Entretien avec l’abbé Schmidberger

Exceptionnellement, notre entre­tien du mois prend la forme d’un récit écrit par mon­sieur l’ab­bé Franz Schmidberger, ancien supé­rieur géné­ral de la Fraternité de 1982 à 1994, actuel­le­ment Directeur du sémi­naire de Zaitzkofen.

« M. l’abbé Franz Schmidberger est né à Riedlingen, en Bade Würtemberg, le 19 octobre 1946. Diplômé de l’université de Munich en 1972, il entre la même année au sémi­naire d’Écône. Ordonné prêtre par S. E. Marcel Lefebvre le 8 décembre 1975, il est nom­mé pro­fes­seur puis direc­teur du sémi­naire de Weissbad (Suisse), pre­mier sémi­naire de langue alle­mande de la Fraternité. Il fonde ensuite le sémi­naire de Zaitzkofen (Allemagne) en 1978, puis exerce la charge de supé­rieur du dis­trict d’Allemagne à par­tir de 1979. Nommé Vicaire de Mgr Lefebvre en 1982, il le rem­place à la tête de la Fraternité l’année sui­vante. En 1994, il est élu 1er Assistant géné­ral au côté de Mgr Fellay, nou­veau supé­rieur géné­ral. Il est depuis avril 2003 direc­teur du sémi­naire de Zaitzkofen. Il parle l’allemand, le fran­çais, l’anglais et connaît l’espagnol. »

« Une vue d“ensemble du »

Histoire

Après la fon­da­tion de la Fraternité Sacerdotale Saint-​Pie X, en 1970, Monseigneur Lefebvre entre assez tôt en contact avec des fidèles de langue allemande.

En 1972, trois sémi­na­ristes de langue alle­mande entrent au sémi­naire d’Écône : deux Allemands et un Suisse. Naît alors l’idée d’établir, dans un futur proche, un sémi­naire dans ces contrées.

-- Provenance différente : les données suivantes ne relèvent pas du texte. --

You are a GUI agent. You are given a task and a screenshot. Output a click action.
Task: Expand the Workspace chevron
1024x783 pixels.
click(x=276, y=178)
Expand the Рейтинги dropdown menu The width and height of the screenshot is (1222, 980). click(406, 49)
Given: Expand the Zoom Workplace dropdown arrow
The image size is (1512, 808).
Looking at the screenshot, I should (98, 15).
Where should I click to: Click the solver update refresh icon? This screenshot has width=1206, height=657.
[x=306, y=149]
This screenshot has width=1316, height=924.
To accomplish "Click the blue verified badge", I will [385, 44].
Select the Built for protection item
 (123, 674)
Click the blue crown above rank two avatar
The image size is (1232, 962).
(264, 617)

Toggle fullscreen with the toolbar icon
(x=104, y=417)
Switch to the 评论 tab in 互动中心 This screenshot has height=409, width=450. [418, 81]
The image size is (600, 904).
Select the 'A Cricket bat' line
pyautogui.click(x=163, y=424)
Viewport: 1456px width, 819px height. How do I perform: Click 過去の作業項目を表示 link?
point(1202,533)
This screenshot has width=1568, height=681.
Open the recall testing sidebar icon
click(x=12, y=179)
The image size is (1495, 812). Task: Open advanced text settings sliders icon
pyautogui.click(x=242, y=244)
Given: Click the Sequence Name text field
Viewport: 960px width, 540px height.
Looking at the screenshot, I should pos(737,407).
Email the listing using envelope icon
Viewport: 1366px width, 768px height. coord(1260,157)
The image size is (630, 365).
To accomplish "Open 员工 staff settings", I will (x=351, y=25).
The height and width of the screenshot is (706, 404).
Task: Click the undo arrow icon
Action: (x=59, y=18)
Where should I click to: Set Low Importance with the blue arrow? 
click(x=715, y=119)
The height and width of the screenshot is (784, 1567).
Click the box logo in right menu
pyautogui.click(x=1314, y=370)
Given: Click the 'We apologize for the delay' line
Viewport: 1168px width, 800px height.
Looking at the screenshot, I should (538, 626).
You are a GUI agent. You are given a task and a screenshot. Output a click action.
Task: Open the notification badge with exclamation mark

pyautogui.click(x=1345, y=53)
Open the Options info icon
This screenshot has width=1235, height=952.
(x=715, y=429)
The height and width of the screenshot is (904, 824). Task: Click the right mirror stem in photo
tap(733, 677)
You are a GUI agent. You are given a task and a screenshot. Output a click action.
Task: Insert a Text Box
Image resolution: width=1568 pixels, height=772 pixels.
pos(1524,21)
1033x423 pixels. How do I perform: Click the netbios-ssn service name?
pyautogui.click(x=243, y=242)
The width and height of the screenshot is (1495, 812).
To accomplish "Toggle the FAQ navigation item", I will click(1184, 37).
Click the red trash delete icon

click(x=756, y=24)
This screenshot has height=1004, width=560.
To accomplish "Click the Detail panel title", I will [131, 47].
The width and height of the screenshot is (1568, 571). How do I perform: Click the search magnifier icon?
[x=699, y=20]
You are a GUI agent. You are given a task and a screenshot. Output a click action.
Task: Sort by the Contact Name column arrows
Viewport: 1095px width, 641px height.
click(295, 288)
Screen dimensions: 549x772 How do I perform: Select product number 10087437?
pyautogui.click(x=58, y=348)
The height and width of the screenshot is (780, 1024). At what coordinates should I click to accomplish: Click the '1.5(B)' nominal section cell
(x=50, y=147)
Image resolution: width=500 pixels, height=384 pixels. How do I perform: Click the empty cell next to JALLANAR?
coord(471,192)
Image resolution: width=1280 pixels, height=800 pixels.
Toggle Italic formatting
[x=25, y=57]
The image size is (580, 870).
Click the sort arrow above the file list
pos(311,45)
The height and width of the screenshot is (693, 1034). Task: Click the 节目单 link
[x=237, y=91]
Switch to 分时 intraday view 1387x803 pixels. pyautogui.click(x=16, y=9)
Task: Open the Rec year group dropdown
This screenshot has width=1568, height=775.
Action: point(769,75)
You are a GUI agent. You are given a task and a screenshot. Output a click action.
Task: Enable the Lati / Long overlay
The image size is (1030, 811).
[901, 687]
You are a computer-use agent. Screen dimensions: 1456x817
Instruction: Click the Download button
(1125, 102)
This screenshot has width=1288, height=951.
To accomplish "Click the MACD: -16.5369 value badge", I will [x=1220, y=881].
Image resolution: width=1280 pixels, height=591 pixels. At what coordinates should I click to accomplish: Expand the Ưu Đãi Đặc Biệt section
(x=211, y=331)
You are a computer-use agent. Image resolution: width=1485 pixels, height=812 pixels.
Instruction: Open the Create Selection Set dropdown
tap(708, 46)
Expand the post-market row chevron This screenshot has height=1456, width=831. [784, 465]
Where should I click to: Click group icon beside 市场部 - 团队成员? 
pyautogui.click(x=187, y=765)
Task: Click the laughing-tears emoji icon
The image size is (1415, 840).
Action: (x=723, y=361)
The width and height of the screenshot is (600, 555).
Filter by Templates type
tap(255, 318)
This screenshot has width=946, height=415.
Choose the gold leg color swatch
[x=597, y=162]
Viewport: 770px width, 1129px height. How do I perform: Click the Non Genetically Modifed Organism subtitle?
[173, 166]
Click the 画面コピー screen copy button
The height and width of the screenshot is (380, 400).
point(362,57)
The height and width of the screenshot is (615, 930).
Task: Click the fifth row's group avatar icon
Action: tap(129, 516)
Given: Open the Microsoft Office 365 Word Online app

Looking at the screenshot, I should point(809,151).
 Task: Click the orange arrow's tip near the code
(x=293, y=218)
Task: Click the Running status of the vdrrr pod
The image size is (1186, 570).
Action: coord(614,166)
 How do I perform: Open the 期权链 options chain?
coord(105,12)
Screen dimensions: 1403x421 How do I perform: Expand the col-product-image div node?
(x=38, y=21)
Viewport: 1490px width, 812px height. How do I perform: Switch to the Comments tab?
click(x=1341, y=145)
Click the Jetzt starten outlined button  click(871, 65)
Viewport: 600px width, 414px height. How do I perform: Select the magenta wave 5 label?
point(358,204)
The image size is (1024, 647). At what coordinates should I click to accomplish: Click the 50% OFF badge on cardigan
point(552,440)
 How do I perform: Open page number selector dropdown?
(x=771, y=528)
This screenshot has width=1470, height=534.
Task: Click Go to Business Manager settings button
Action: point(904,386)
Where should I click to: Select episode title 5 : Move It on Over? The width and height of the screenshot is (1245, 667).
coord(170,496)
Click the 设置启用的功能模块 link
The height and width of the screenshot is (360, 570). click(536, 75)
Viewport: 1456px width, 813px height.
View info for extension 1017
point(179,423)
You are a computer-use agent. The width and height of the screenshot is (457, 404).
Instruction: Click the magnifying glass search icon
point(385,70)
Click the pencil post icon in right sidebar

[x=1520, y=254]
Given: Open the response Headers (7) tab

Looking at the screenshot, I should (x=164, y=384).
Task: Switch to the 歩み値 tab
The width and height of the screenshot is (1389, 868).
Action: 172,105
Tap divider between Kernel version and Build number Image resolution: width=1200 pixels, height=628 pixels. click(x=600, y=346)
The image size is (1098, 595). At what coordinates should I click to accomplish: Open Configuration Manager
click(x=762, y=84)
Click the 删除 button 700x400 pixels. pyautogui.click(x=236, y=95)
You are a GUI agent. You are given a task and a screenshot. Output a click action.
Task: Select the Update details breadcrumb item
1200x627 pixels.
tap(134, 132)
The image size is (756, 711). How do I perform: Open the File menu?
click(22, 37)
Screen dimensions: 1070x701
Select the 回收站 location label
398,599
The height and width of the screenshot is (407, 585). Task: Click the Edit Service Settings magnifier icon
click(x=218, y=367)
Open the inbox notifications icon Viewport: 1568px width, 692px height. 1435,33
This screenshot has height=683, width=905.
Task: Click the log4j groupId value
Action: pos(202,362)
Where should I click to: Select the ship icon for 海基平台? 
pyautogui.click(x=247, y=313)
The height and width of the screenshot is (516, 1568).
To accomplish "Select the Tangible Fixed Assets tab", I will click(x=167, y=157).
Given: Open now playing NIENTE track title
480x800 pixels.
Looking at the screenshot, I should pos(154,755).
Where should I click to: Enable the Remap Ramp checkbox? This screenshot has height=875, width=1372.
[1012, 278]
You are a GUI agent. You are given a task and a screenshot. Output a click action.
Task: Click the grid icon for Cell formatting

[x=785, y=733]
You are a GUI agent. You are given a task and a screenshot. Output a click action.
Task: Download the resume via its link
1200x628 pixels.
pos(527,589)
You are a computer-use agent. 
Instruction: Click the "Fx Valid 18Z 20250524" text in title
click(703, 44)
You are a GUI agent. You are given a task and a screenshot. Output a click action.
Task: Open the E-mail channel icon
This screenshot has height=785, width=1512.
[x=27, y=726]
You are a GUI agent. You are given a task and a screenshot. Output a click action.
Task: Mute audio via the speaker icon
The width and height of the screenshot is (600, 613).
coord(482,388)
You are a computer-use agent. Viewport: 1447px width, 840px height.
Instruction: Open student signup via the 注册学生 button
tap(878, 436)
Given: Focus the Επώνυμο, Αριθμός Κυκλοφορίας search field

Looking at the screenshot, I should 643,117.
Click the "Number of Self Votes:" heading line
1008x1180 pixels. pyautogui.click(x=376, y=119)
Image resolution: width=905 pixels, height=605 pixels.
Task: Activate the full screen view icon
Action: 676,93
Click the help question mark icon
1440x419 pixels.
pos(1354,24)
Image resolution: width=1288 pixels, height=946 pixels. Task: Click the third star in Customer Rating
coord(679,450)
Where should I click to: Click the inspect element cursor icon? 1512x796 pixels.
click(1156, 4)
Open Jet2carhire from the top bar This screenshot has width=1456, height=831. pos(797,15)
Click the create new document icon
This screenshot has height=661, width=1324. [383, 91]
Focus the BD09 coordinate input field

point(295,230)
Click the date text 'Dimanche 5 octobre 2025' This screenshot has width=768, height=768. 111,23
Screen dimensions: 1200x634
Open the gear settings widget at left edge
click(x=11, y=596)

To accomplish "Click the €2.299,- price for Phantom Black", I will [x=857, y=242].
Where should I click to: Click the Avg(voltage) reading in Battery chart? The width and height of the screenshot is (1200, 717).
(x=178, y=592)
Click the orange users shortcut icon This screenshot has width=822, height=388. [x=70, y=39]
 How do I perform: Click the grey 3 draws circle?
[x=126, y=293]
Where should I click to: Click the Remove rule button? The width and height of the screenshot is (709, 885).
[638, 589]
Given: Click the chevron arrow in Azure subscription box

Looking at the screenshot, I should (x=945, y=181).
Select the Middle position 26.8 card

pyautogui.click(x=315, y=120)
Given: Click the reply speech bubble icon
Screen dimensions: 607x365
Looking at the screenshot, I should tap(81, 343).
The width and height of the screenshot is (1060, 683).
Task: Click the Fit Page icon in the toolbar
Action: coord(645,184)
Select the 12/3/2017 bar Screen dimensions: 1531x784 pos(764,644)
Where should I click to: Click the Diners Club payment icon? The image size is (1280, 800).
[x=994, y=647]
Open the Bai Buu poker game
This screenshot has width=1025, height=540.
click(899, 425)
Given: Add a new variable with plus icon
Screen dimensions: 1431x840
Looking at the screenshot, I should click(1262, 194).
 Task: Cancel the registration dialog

Au cours d’une visite que fait Monseigneur Lefebvre à Monseigneur Graber dans son évê­ché de Ratistonne en 1974, celui-​ci lui déclare :

« Monseigneur, nous devons faire un sémi­naire ensemble. » Et notre fon­da­teur, dis­cu­tant de sa visite avec ses proches : « Comment fon­der un sémi­naire ensemble ? Avec quels pro­fes­seurs ? Avec quelle litur­gie ? Avec quelle dis­ci­pline ? puisque Monseigneur Graber dit que chez lui aus­si les sémi­na­ristes portent les che­veux longs et jouent de la gui­tare. » »Le 16 juillet 1975 ouvre à Weissbad dans le Canton d’Appenzell (Rhodes inté­rieures), près de Saint Gall, l’Institut Saint-​Charles-​Borromée. Une grande mai­son de cure a été louée pour com­men­cer la for­ma­tion des can­di­dats au sacer­doce de langue allemande.
Le 4 octobre de la même année arrivent les cinq pre­miers sémi­na­ristes, plus quelques pré-​séminaristes et quelques Frères pos­tu­lants ; un jeune prêtre fran­çais, M. l’abbé Blin, est nom­mé direc­teur, à qui est adjoint comme col­la­bo­ra­teur M. l’abbé Schmidberger : ordon­né prêtre le 8 décembre de cette même année, il pren­dra la suc­ces­sion de l’abbé Blin en 1976 quand ce der­nier sera nom­mé pro­fes­seur à Écône. Or le nombre d’entrées aug­mente ain­si que les fidèles qui veulent assis­ter aux offices ; il faut d’urgence res­tau­rer la mai­son, construire une cha­pelle sus­cep­tible d’accueillir les fidèles — dont le nombre croît de 0 en 1975 à 200 en 1978. Malheureusement, les négo­cia­tions pour l’achat échouent.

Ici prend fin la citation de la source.